Goooood politics. I’m 90 percent sure it won’t pass, but last week I would have told you I was 100 percent sure. At the rate O and his boondoggle are melting down on the Hill, there’s no down side to trying to force Democrats to vote on all sorts of bills that would chip away at parts of O-Care. Worst-case scenario: They fail but with some Democratic support, which means a rolling PR disaster for the White House and a very small margin of error going forward lest the Democratic turncoats in Congress start thinking maybe it’d be better to repeal this thing and be done with it.
How about it, Mary Landrieu? Yes or no to tossing billions in hard-earned tax money at insurers to clean up the gigantic mess you, they, and Obama have made?
Obamacare includes a provision that allows the federal government to funnel taxpayer dollars to insurers that face the prospect of losing too much money under the new health care law, and conservative critics want to repeal it.
Sen. Marco Rubio, R-Fla., said the provision could amount to a bailout of the insurance industry, which stands to lose if the troubled Obamacare exchanges fail to enroll enough people to make the system financially viable. Obamacare enrollment has already been stymied by glitches at the healthcare.gov sign-up site and it could be dampened again under an administrative fix President Obama proposed this week to resolve problems with millions of cancelled policies…
“We need to protect taxpayers from having to bail out anyone as a consequence of Obamacare,” Conant said in an email exchange with the Washington Examiner. “Rubio’s bill will fully repeal the ‘risk corridor’ provision in Obamacare, preventing a bailout.”
If you’re unfamiliar with the “risk corridor,” read David Freddoso’s short but useful explainer from last month. Nutshell version: An insurer who’s offering a plan on the ObamaCare exchange sends a cost projection for that plan to HHS. If it comes in a bit under cost, they cut a check to HHS for the difference; if it comes in a bit over cost, HHS cuts them a check to make up the shortfall. It’s a way for insurers to spread the risk of cost miscalculations among themselves. Adrianna McIntyre, the economist who inspired Freddoso’s post, calls it “insurance for the insurers.” So far, so good. Problem is, there’s no cap on losses that HHS might be forced to cover if lots and lots of individual plans end up costing way more than the insurers projected. If a plan’s actual cost exceeds 103 percent of the projection, Uncle Sam covers half of the overrun; if actual cost exceeds 108 percent of the projection, Uncle Sam covers 80 percent.

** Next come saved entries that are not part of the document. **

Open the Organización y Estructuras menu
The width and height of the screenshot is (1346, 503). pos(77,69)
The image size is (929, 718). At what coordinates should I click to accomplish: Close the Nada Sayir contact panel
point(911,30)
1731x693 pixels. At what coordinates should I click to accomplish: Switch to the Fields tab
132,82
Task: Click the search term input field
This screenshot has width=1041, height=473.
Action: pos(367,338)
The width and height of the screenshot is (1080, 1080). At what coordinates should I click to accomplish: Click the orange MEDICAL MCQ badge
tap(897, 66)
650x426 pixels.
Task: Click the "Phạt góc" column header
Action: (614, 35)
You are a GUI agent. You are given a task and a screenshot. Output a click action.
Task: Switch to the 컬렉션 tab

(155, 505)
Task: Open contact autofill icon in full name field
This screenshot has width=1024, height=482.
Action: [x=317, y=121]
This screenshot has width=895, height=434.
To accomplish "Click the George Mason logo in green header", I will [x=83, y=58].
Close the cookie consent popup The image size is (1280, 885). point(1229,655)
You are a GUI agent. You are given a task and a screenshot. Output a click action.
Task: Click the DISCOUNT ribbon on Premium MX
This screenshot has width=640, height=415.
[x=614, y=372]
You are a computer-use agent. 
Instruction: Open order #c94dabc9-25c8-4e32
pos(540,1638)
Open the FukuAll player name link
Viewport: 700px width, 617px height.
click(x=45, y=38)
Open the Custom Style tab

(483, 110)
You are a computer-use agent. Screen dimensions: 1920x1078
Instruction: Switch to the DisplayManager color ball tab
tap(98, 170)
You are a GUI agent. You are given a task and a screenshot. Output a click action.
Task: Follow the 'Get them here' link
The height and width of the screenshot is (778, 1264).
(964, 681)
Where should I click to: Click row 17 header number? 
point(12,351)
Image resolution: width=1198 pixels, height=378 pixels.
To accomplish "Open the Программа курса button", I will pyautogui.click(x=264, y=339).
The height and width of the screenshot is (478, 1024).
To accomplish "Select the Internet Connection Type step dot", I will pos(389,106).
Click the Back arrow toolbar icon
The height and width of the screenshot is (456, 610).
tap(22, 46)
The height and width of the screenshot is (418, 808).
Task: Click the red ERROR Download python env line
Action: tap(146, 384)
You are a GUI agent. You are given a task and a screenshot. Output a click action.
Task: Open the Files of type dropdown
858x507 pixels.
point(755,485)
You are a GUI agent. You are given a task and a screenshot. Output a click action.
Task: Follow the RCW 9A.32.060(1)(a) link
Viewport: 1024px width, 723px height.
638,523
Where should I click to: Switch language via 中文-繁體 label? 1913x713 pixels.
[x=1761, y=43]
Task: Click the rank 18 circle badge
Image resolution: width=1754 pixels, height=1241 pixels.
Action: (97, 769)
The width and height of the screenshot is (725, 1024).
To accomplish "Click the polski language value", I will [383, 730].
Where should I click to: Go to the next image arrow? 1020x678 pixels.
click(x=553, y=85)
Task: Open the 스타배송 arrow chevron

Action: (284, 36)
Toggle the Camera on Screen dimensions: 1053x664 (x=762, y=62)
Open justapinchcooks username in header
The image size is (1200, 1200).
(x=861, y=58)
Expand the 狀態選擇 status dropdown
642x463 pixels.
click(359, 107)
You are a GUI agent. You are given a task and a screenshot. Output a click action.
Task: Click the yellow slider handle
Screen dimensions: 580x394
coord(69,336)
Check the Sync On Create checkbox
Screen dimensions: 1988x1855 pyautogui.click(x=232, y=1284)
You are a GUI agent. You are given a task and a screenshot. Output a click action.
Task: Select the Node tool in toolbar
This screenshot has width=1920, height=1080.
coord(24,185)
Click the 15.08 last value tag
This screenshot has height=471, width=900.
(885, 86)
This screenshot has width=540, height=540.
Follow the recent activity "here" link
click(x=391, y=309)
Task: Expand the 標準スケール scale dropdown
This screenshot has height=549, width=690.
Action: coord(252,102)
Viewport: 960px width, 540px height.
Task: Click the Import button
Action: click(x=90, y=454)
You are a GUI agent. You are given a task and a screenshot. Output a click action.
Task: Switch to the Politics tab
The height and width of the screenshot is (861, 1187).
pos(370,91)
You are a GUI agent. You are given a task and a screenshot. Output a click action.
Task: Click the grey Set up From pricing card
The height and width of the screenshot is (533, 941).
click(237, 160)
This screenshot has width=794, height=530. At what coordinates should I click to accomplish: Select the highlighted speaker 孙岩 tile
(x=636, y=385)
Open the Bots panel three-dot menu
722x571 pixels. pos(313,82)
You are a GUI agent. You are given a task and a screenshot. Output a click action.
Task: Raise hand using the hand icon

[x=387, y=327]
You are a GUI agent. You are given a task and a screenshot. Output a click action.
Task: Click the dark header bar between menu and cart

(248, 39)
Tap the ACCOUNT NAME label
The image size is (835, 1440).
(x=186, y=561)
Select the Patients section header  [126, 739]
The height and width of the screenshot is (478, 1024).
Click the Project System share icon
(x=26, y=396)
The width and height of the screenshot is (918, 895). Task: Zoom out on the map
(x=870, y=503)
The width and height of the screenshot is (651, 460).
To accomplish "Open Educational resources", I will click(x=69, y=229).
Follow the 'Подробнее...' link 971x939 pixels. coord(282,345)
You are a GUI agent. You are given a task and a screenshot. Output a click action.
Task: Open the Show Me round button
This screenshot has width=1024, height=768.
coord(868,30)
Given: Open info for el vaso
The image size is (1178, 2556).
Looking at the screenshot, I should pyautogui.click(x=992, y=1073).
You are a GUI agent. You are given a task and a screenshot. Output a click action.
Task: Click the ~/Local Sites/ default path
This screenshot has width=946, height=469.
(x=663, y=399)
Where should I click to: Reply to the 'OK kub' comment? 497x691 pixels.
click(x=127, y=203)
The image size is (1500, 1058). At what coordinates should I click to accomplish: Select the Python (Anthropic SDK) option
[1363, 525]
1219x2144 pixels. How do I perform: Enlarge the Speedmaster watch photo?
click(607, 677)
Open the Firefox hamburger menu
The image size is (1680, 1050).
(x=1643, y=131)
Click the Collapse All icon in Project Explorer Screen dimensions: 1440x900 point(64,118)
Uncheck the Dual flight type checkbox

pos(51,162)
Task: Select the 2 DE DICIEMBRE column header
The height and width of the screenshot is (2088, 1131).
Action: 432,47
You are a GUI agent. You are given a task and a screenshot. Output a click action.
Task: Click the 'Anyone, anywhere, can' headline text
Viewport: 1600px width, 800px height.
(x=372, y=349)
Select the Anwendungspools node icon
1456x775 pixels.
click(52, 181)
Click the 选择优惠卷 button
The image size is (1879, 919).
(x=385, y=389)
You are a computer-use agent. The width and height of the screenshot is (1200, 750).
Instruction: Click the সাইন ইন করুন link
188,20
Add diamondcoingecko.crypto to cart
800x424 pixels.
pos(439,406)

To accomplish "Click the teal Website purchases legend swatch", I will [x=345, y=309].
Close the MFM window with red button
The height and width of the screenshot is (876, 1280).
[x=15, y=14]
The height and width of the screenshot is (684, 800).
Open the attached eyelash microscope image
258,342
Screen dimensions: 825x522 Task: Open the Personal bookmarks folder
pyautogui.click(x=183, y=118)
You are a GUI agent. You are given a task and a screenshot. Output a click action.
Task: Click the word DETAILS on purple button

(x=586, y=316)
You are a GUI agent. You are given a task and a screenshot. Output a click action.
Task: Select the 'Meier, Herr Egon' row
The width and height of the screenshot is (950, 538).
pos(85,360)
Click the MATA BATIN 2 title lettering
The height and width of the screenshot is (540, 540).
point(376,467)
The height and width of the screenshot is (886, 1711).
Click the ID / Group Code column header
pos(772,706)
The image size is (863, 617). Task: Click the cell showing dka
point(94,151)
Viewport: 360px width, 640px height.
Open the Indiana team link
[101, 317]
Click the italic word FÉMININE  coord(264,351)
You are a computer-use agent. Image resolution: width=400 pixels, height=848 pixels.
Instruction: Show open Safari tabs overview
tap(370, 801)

If ObamaCare was working perfectly, the risk of many plans coming in way over budget would be small. Healthy people would be enrolling by the millions on Healthcare.gov, flooding insurers with tons of new revenue they could use to pay for sick people’s preexisting conditions. Thanks to President Bumblefark’s incompetence, though, Healthcare.gov is a smoking ruin; young healthy people can’t sign up, which means no cash for insurance companies to cover their hefty new expenses. That leaves Uncle Sam partially on the hook for the difference. The punchline, though, is that Obama’s “fix” yesterday only makes it worse. If insurers bring back the old, cheap plans, all of the healthy people who’ve had their coverage dropped and who are supposed to provide new revenue by buying the more expensive exchange plans will revert to their old coverage. That’ll leave the exchange plans with even more sick enrollees and fewer healthies, compounding insurers’ losses. Uncle Sam’s on the hook for even more now.
Via the Weekly Standard, here’s David Cutler, one of the architects of O-Care, admitting last night that an insurance industry death spiral isn’t out of the question here. In fact, though, the “risk corridor” is designed to reduce the risk of a death spiral; so are the taxpayer subsidies for lower-income enrollees on the exchanges, which can (at least theoretically) be increased to keep pace with premiums if/when they start to rise. Without the risk corridor and the subsidies, the only way for insurers to make back their losses this year is to jack up premiums next year, which will further discourage healthy people from enrolling, which in turn will make the exchange risk pools even sicker and more costly, and thus the death spiral is set in motion. Thanks to Uncle Sam’s “generosity,” they might not have to do that. But all of this points to the same basic fact: The more adverse selection there is on the new exchanges, the more unanticipated costs there’ll be. Those costs will be borne either by the insurance industry, if Rubio’s bill prevails and the “risk corridor” provision is eliminated, or mostly by the federal government, in the form of a bailout and higher subsidies. The political challenge of Rubio’s bill for Democrats is that they don’t want to be on the wrong side of yet another TARP-like government giveaway to an unpopular industry, but on the other hand they can’t take away insurers’ “risk corridor” safety net or else the industry might turn on ObamaCare and then the whole thing will implode. Dilemmas, dilemmas.